O suicídio que não houve foi encenado minuciosamente até o final: Borges comprou um revólver, uma garrafa de genebra e uma passagem de trem só de ida para Adrogué _cidade da província de Buenos Aires_, e instalou-se no Hotel Las Delicias. Deitou na cama vestido, engatilhou o revólver, hesitou, escreveu uns versos, bebeu, chorou, adormeceu, acordou de ressaca, jogou o revólver num charco e voltou para casa.
Mais inacreditável é a história, contada por Vázquez, do primeiro noivado de Borges com Elsa Astete Millán, com quem se casaria em 1967. No final dos anos 20, Borges se apaixonou por ela e ficou noivo. Um dia, foi visitá-la, não estava, a mãe disse que tinha casado com outro. Borges ficou arrasado. Anos depois, já cego, andava pela rua com o sobrinho Miguel, quando Elsa passou pelos dois e os cumprimentou. Borges perguntou quem era, o sobrinho lhe explicou, ele continuou na mesma: tinha-a esquecido. Quando ela ficou viúva, reaproximou-se dele e se casaram (separaram-se em 70).
A história da cegueira é uma tragicomédia à parte. Borges se operou oito vezes, sem contar o absurdo enxerto na perna que Bioy Casares conta à Folha em sua entrevista (à pág. 5-6).
Em 1967, Borges dava uma aula na Universidade de Buenos Aires, quando um grupo de alunos barbudos invadiu a sala para dizer que havia morrido Che Guevara e que todos estavam convocados para um ato público. Borges disse que não interromperia sua aula, e desafiou-os a tirarem-no da sala na marra. Os barbudos ameaçaram cortar a luz e Borges respondeu, impávido: ''Tomei a precaução de ser cego esperando este momento. Podem cortar''.

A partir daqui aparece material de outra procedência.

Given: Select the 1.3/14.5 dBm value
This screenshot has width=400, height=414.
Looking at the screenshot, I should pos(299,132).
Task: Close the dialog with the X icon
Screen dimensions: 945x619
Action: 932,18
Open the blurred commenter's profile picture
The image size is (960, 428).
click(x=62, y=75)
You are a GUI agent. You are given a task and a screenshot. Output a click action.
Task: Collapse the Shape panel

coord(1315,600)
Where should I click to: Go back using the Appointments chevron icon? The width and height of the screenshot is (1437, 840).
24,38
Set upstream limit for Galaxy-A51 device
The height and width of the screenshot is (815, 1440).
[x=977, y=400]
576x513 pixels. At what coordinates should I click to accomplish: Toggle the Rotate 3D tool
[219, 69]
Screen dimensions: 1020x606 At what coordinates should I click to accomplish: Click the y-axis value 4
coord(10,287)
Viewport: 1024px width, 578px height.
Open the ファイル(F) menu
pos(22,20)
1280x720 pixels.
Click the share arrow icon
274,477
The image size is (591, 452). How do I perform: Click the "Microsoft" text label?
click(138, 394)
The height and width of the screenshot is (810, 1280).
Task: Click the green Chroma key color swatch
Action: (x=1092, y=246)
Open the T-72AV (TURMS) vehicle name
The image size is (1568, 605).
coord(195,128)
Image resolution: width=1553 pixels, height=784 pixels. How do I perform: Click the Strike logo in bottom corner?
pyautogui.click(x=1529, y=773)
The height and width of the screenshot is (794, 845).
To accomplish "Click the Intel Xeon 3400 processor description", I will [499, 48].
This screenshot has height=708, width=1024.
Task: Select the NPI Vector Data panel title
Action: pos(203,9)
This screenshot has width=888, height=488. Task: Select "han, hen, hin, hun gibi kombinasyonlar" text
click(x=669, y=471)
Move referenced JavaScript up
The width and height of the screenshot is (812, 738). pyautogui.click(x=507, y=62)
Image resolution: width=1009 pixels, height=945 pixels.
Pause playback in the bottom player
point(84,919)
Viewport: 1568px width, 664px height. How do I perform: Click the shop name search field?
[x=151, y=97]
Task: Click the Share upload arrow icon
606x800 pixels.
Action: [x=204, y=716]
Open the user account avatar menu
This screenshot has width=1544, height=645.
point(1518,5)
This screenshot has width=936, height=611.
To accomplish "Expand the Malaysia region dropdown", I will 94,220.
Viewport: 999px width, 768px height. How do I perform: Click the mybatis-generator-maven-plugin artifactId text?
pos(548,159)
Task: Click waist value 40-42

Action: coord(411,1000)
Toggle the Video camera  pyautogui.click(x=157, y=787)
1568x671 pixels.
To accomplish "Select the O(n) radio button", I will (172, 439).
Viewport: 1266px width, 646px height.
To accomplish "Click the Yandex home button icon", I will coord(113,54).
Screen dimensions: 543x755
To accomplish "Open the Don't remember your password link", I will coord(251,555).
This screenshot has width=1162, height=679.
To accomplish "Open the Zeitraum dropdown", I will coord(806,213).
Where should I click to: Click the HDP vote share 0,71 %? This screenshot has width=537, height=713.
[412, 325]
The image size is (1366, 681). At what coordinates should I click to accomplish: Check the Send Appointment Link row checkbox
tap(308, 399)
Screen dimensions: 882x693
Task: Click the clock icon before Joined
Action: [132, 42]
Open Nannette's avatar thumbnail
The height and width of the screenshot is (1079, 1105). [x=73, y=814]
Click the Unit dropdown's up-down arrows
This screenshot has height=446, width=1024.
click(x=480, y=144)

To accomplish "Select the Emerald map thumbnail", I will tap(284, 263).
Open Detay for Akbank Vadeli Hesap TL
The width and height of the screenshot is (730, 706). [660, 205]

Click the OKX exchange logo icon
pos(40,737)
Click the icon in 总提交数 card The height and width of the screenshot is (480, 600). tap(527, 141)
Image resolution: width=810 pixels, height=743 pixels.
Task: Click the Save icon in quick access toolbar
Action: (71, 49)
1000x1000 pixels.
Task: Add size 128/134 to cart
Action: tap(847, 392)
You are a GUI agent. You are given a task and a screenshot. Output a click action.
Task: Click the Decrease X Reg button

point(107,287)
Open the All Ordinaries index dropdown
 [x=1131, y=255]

A cegueira também é um divisor de águas em sua obra. Para um escritor como Ricardo Piglia (leia à pág. 5-7), o grande Borges _inventor de tramas complexas e construções verbais vertiginosas_ acabou no momento em que, por causa da cegueira, passou a ditar seus textos. Para Bioy Casares, ao contrário, Borges foi melhorando cada vez mais, depurando sua linguagem e seus temas.
Muitos Borges emergem das páginas dessas biografias, e outros tantos das conversas daqueles que tiveram a dádiva de conviver com sua assombrosa inteligência e sua prodigiosa imaginação.